* [Material to process]:
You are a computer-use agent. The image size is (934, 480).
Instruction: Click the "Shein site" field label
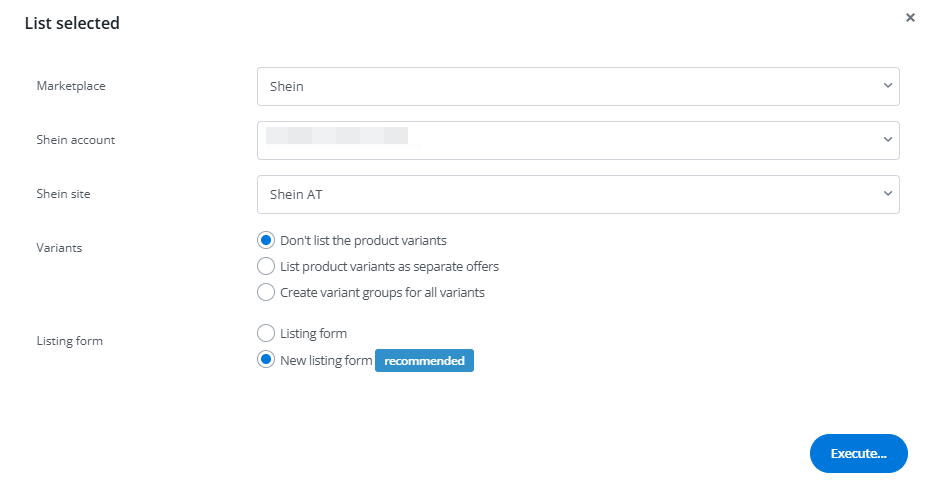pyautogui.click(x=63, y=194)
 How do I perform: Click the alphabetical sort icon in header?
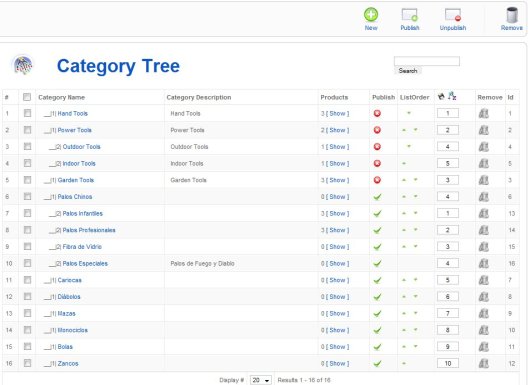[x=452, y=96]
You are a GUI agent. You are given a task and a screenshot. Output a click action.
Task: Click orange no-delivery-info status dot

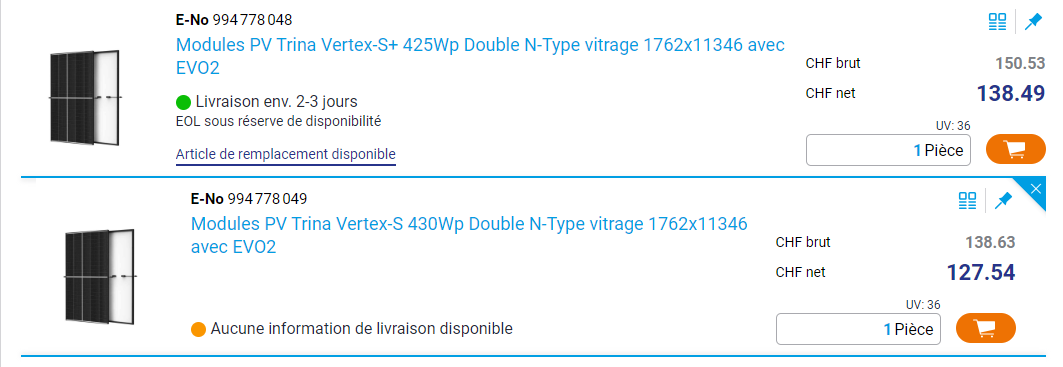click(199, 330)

* [What you need to do]:
Reproduce every line of the items above, including the requests, with each coordinate in the answers scaled by 2.15 and rounded to a whole number, halves rounding up. Leave the pictures out.

* [Output]:
You are a computer-use agent. The image size is (934, 480).
Instruction: Click the "Shein site" field label
pyautogui.click(x=135, y=417)
 How do I perform: Click the alphabetical sort icon in header?
[x=972, y=206]
You are a GUI agent. You are given a task and a screenshot. Output a click action.
Task: Click orange no-delivery-info status dot

click(428, 710)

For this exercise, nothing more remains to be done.